Se dicen que un tropezón no es caída, pero a veces esos tropezones ocurren por errores propios mas que por situaciones circunstanciales. Eso fue lo que le sucedió a Central Córdoba en su debut en la temporada 2026 de la Liga Profesional. Cayó como local ante Gimnasia y Esgrima de Mendoza por 1 a 0.
A los 5 minutos del primer tiempo, Valentino Simoni apareció en el área y marcó el primer gol del Lobo en el Apertura, para abrir el marcador en el 1-0 y desatar el festejo en las tribunas.
Seguramente las “excusas” de siempre de parte de Lucas Pusineri será que es un equipo nuevo y que le falta rodaje para ensamblarse a sus ideas.
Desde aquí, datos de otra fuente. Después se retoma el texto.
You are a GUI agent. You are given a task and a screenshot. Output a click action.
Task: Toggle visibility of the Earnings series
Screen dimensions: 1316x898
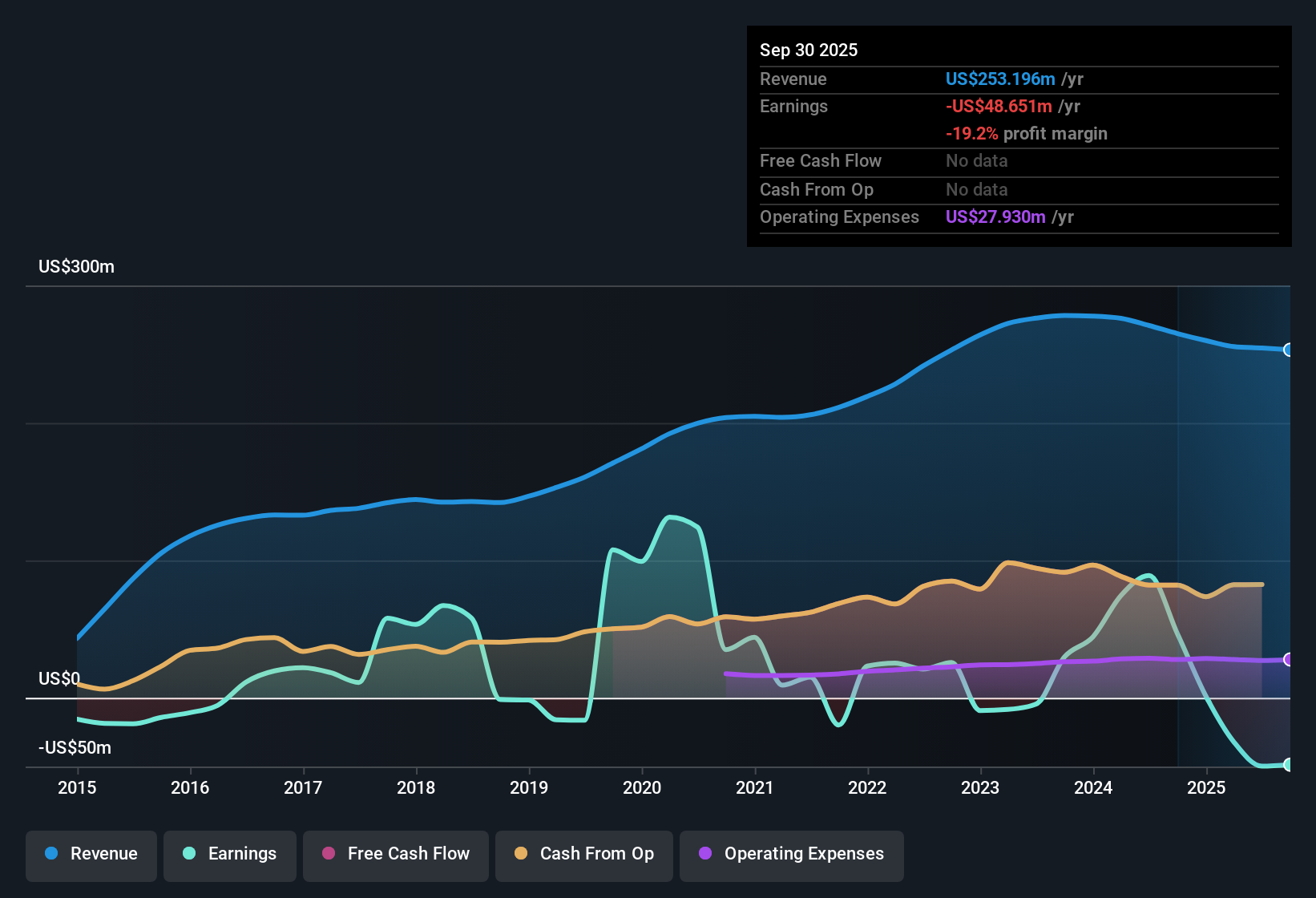pyautogui.click(x=230, y=854)
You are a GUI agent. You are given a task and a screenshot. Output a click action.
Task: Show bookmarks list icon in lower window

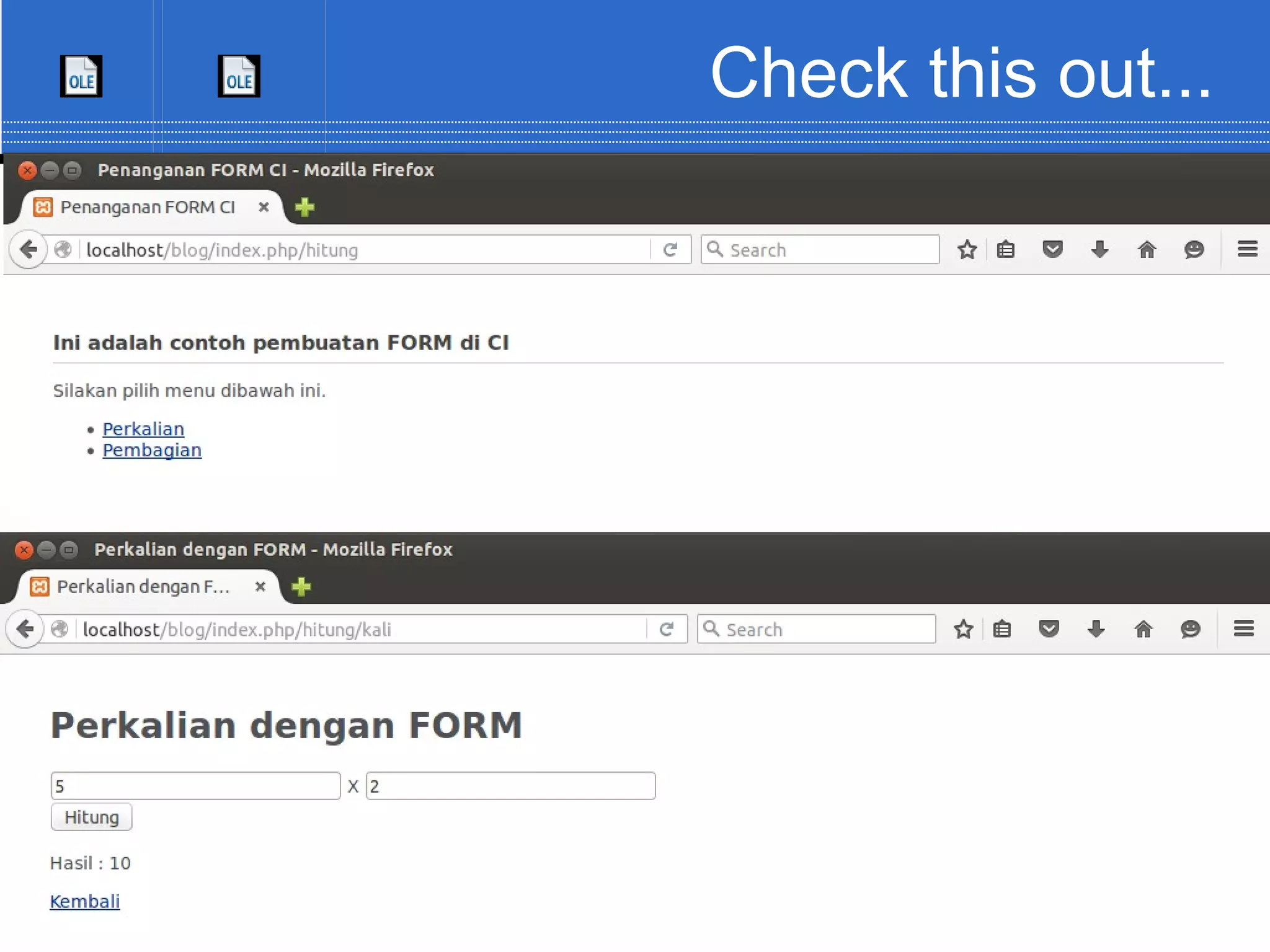coord(1002,629)
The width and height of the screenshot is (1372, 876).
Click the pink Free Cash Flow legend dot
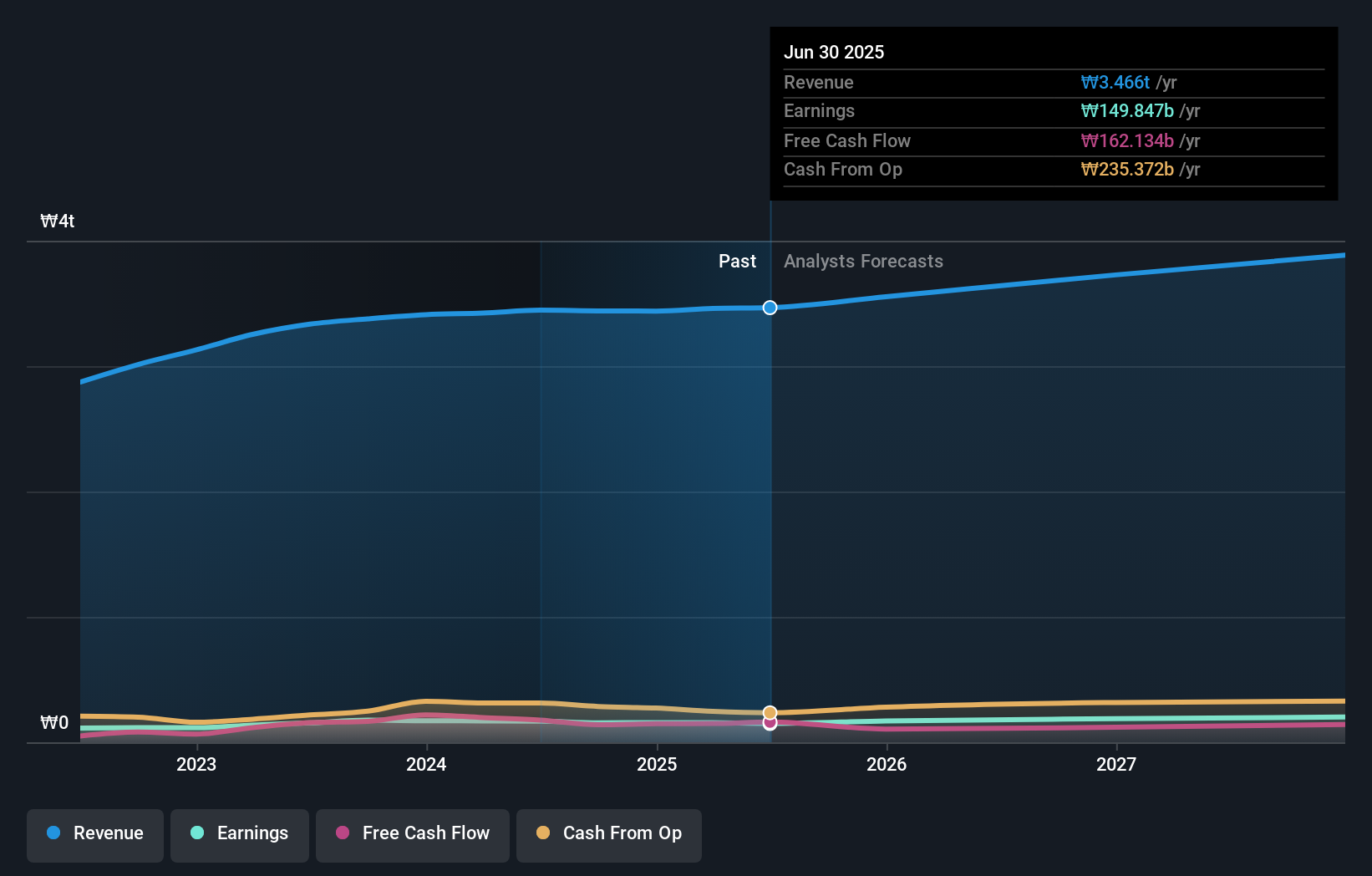click(x=342, y=833)

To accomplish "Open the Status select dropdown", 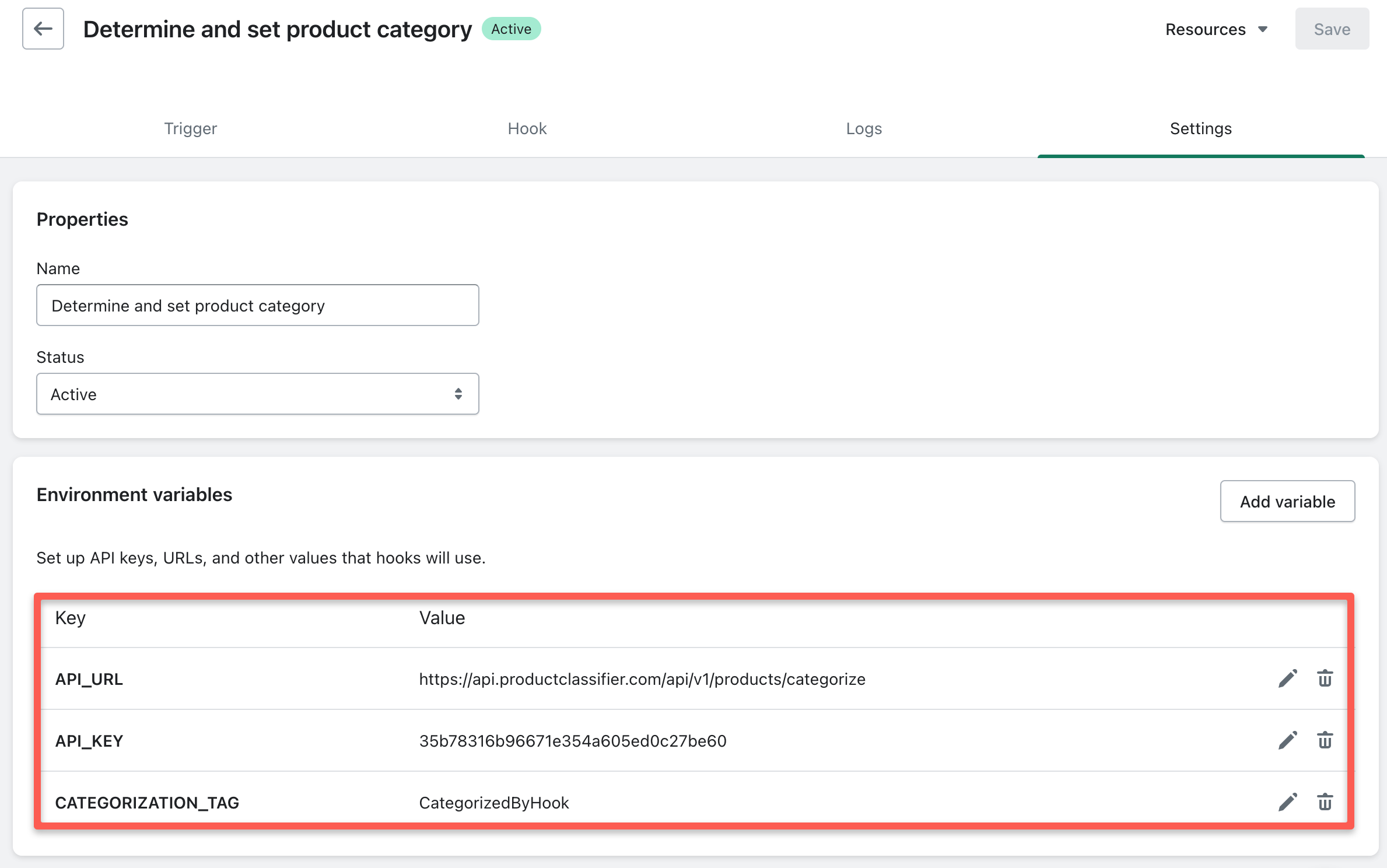I will click(257, 394).
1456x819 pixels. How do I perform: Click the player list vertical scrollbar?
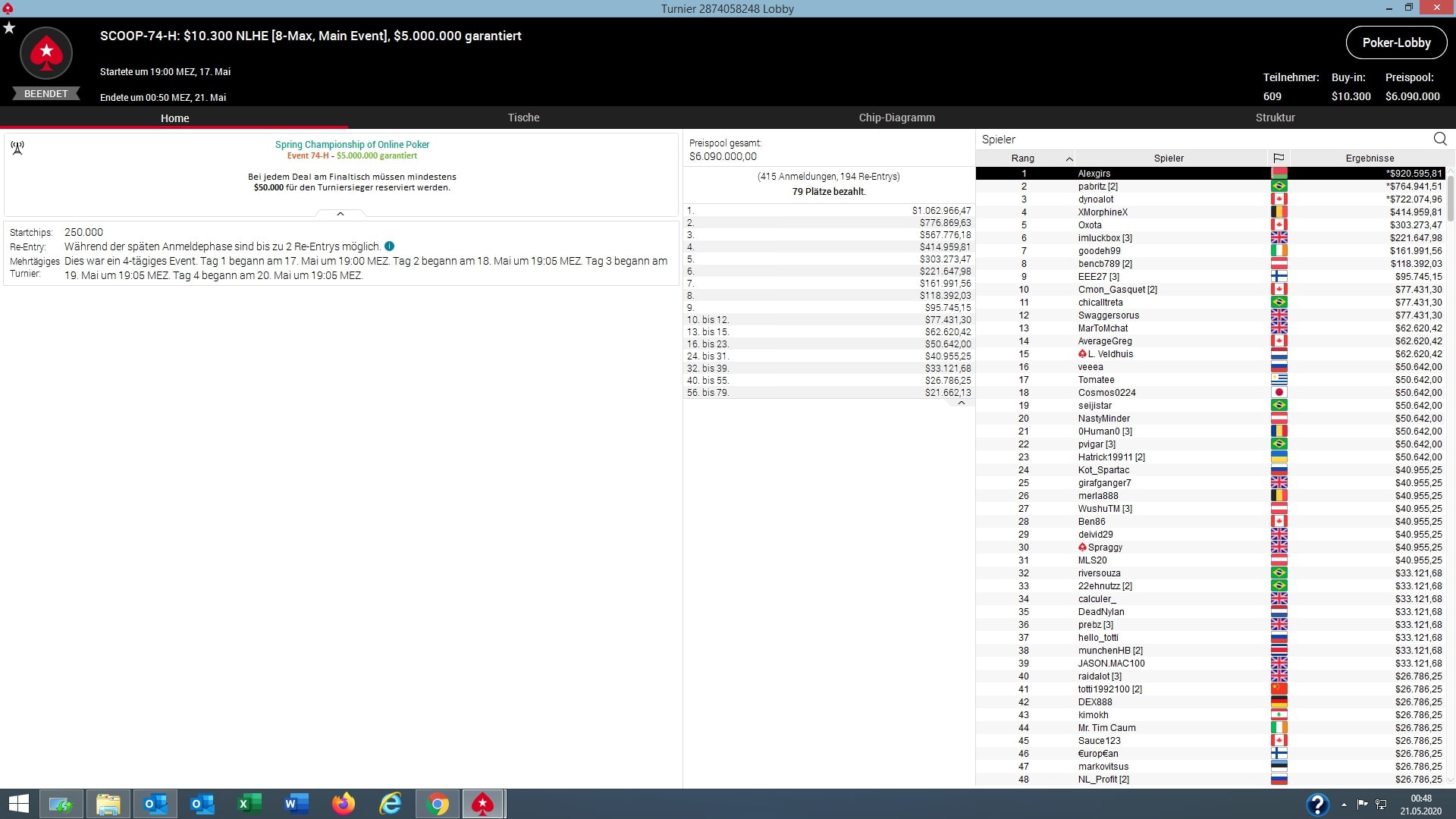click(1450, 197)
El conjunto mendocino, visiblemente más rápido que los del “ferro”, anotaron y se aferraron a ese gol “ayudado” por los errores conceptuales en la definición de los santiagueños.
Para colmo de males, Pusineri, en el segundo tiempo y cuando más acosaba Central Córdoba a su rival, sacó del campo de juego a Marco Iacobellis, el estratega que manejaba los hilos del equipo de tres cuarto de cancha hacia adelante.
Pese a ello, el “ferroviario” erró goles increíbles en los minutos finales por falta de definición.
Una derrota imprevisible ante un rival prolijo, que no se desordenó nunca y que aprovechó casi la única jugada que tuvo en el partido para marcar y llevarse una importante victoria del Único.
Central Córdoba? Falta ensamble, mejorar en el aspecto físico-técnico y el correr de las fechas se dirá para qué está en el torneo.